### Task details
Copy out the stretch of lines from the one containing "Verstanden! [button] (1214, 684)" through the last line, both included, with each request unchanged. Multiply every coordinate in the answers by 0.2, rounding to whole numbers with halves rounded up, and give only those lines.

### Dataset records
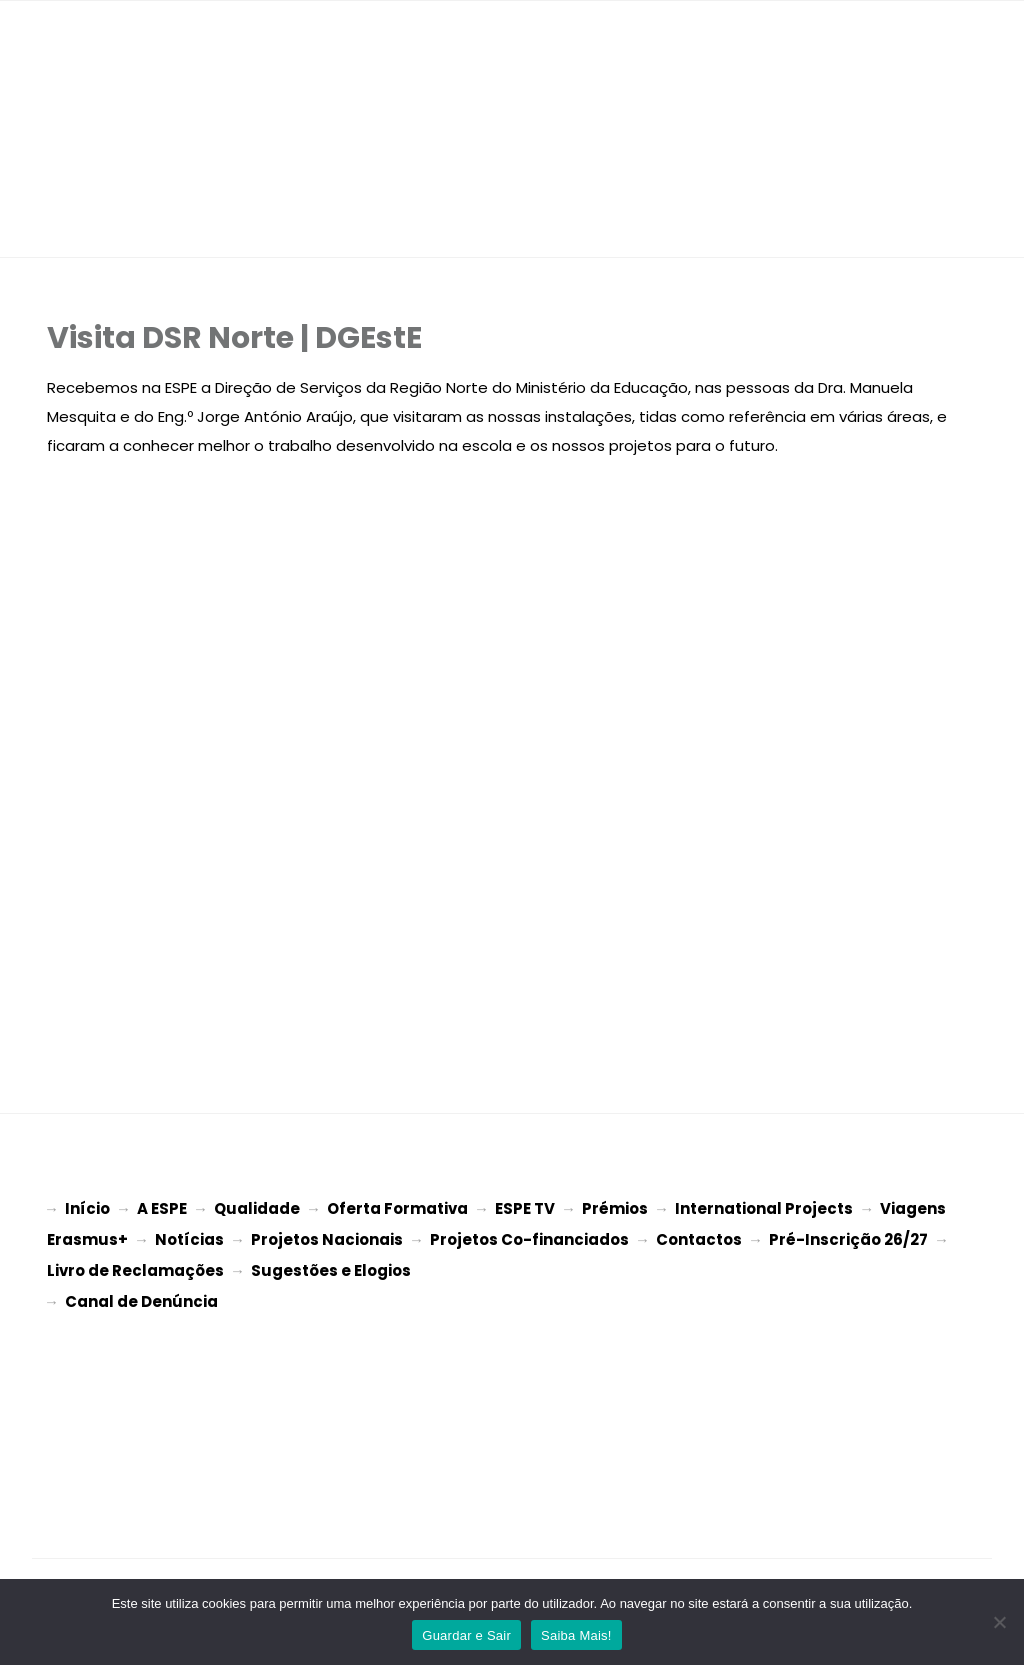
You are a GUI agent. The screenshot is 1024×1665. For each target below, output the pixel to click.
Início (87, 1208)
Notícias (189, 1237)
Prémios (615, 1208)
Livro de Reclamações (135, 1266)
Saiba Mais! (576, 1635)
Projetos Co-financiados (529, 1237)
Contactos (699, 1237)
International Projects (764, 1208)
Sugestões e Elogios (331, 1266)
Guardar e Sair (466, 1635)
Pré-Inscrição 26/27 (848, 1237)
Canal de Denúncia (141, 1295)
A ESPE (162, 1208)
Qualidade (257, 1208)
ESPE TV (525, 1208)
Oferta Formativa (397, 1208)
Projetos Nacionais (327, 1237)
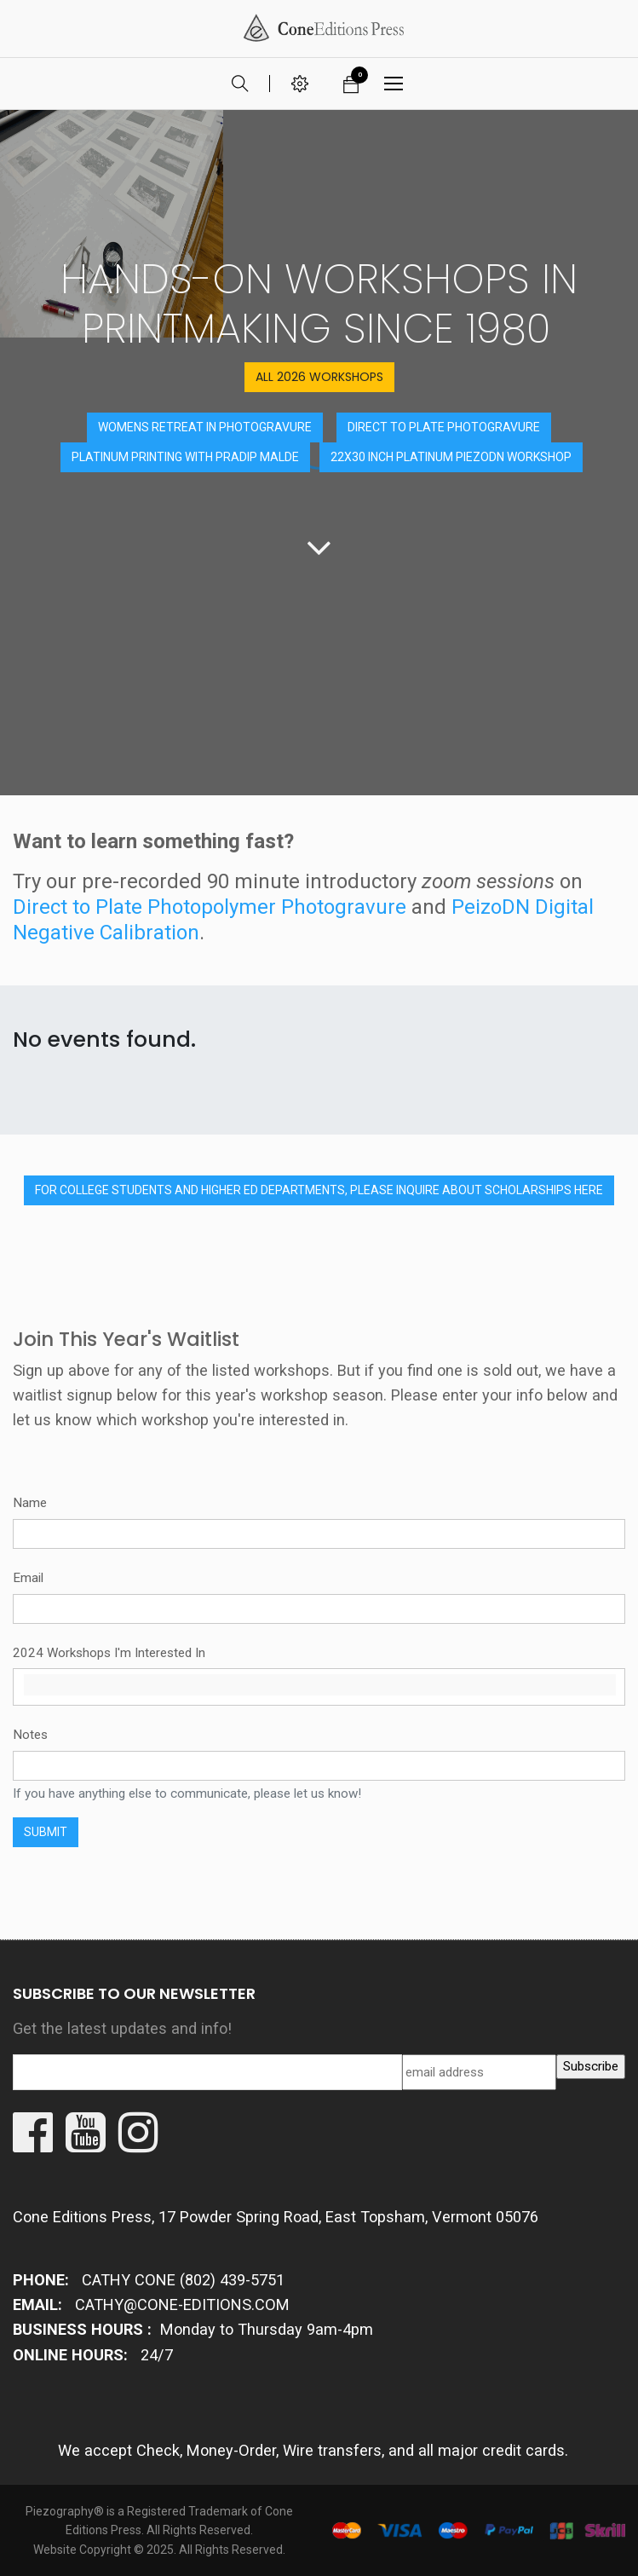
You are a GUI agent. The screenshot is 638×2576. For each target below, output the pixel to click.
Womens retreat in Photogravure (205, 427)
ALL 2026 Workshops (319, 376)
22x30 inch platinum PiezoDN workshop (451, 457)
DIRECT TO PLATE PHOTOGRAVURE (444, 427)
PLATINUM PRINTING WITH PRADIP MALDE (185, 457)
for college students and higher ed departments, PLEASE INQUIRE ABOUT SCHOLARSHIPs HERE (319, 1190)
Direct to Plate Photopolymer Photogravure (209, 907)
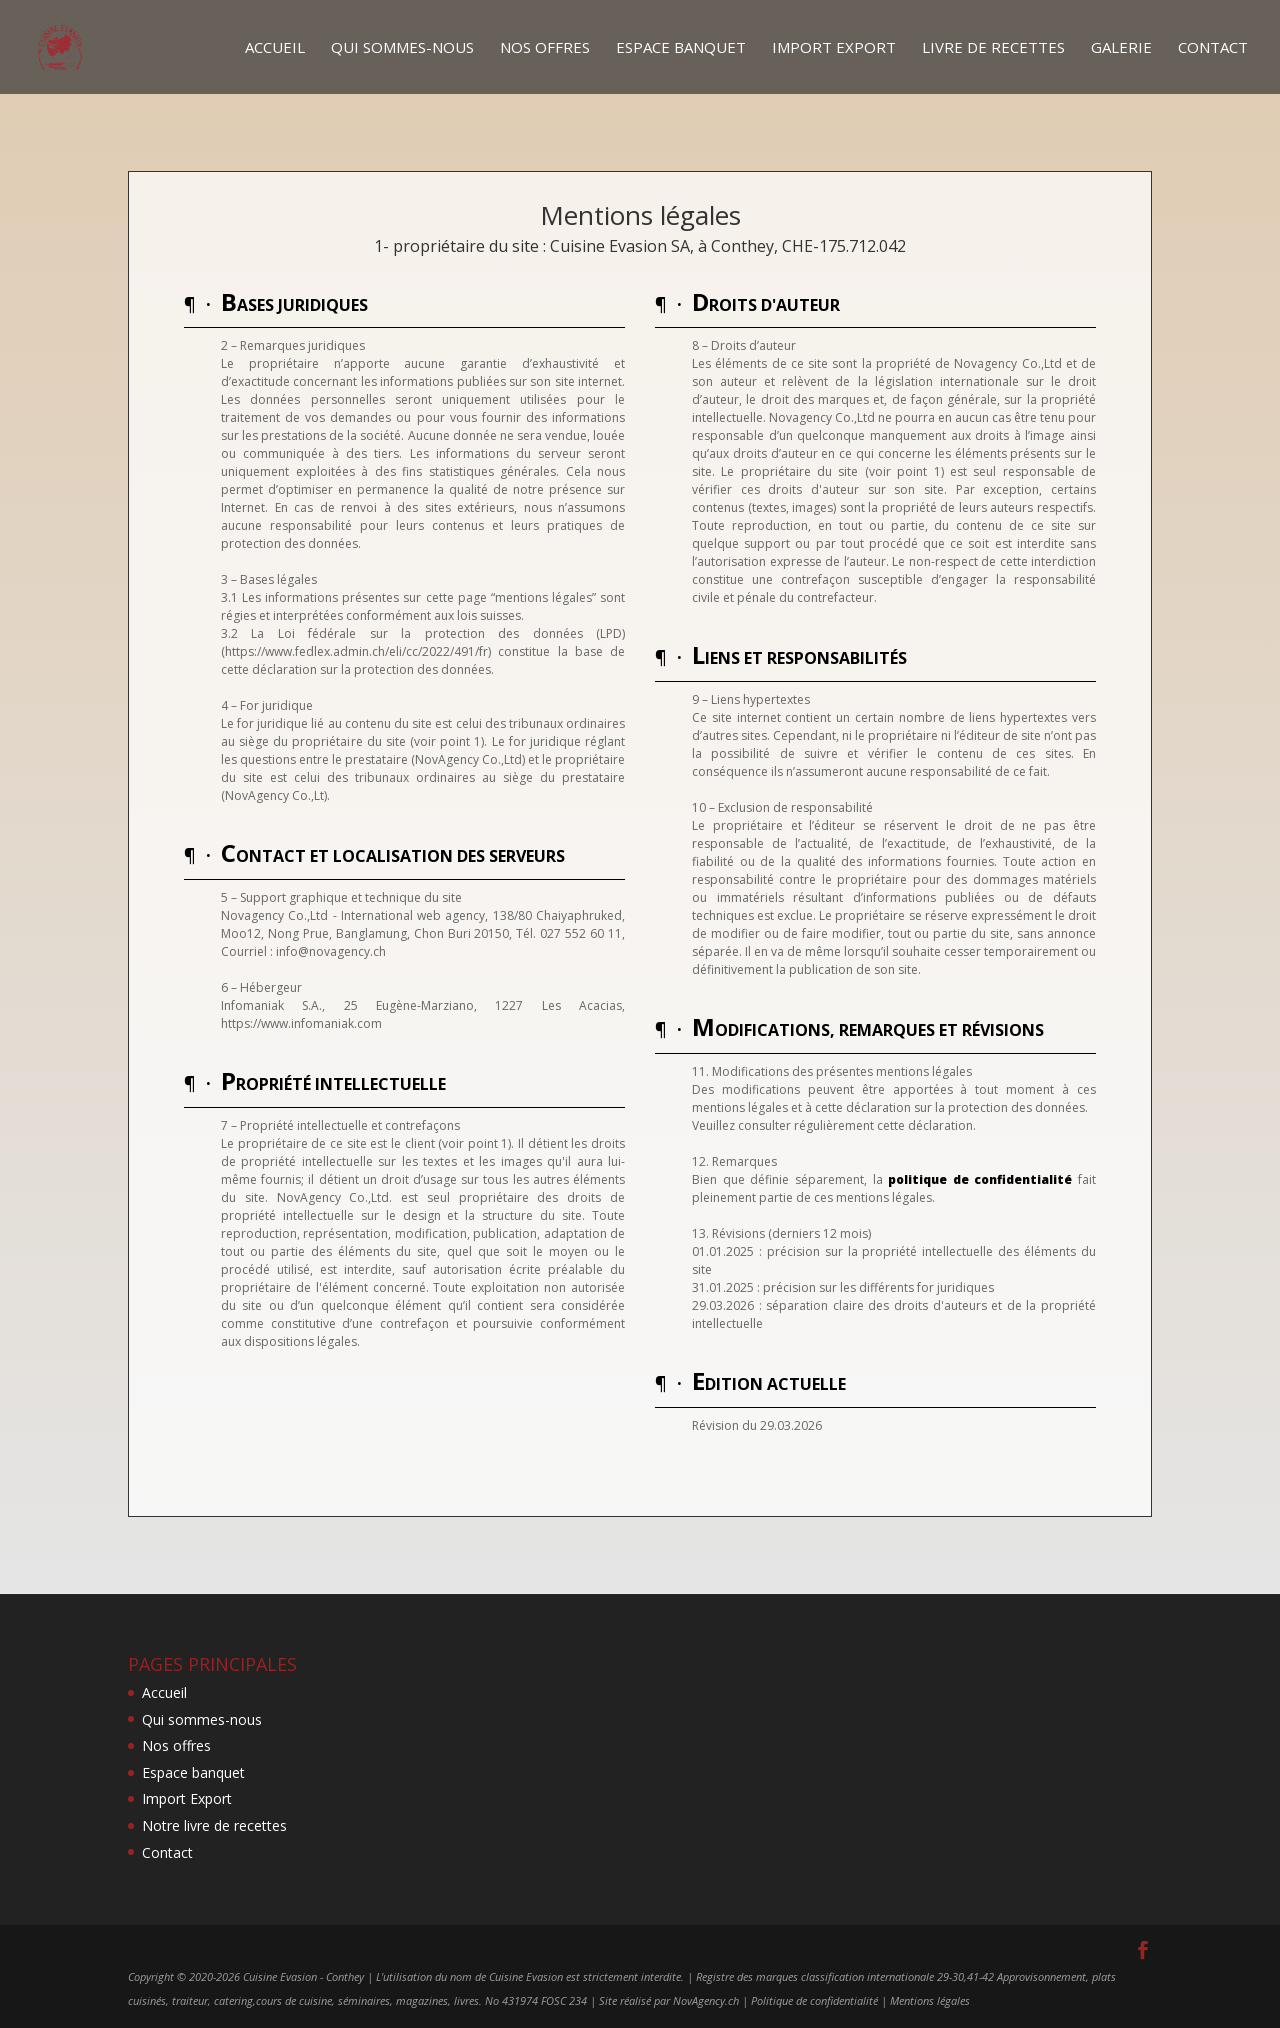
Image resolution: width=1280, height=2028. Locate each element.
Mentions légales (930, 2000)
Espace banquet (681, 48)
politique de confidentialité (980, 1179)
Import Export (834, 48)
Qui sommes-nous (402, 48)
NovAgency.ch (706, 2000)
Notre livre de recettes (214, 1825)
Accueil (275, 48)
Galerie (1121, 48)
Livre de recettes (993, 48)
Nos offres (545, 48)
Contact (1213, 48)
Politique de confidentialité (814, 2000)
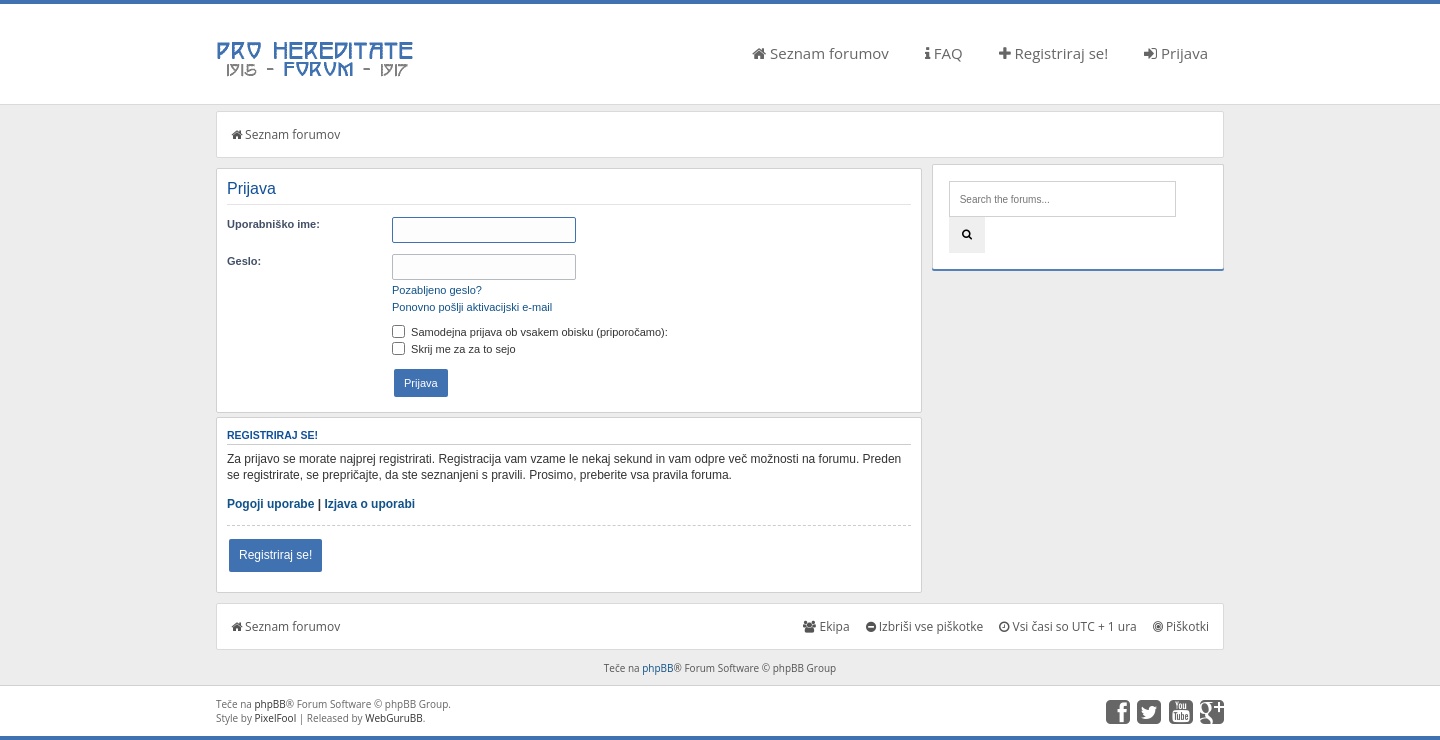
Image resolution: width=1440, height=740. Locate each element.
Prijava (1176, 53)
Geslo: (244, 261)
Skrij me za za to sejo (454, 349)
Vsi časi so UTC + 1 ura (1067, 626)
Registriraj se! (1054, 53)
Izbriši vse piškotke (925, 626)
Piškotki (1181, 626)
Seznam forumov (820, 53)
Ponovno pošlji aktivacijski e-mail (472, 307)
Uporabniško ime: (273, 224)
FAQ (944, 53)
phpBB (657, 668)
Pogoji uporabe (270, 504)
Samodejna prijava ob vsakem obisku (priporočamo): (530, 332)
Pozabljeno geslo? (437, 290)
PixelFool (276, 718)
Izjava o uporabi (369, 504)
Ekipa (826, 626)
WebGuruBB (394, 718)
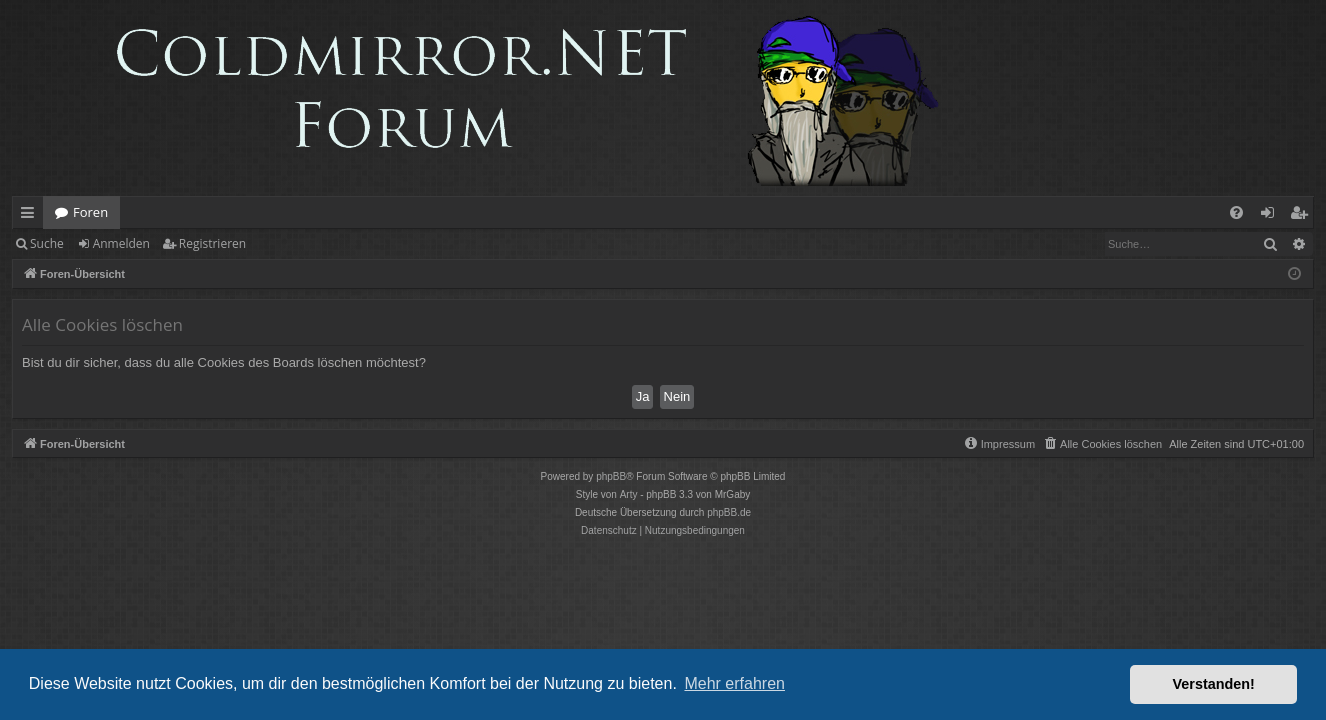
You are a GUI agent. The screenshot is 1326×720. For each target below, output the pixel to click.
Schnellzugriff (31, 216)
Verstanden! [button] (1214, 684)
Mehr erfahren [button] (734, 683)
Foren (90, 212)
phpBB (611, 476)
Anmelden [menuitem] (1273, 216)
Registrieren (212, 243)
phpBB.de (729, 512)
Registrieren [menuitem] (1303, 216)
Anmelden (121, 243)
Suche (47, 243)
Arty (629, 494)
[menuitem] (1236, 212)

### Output for this task
Verstanden! [button] (243, 137)
Mehr erfahren [button] (147, 137)
Foren (18, 42)
phpBB (122, 95)
Anmelden [menuitem] (255, 43)
Registrieren (42, 49)
phpBB.de (146, 102)
Registrieren [menuitem] (261, 43)
Anmelden (24, 49)
Suche (9, 49)
Arty (126, 99)
[menuitem] (247, 42)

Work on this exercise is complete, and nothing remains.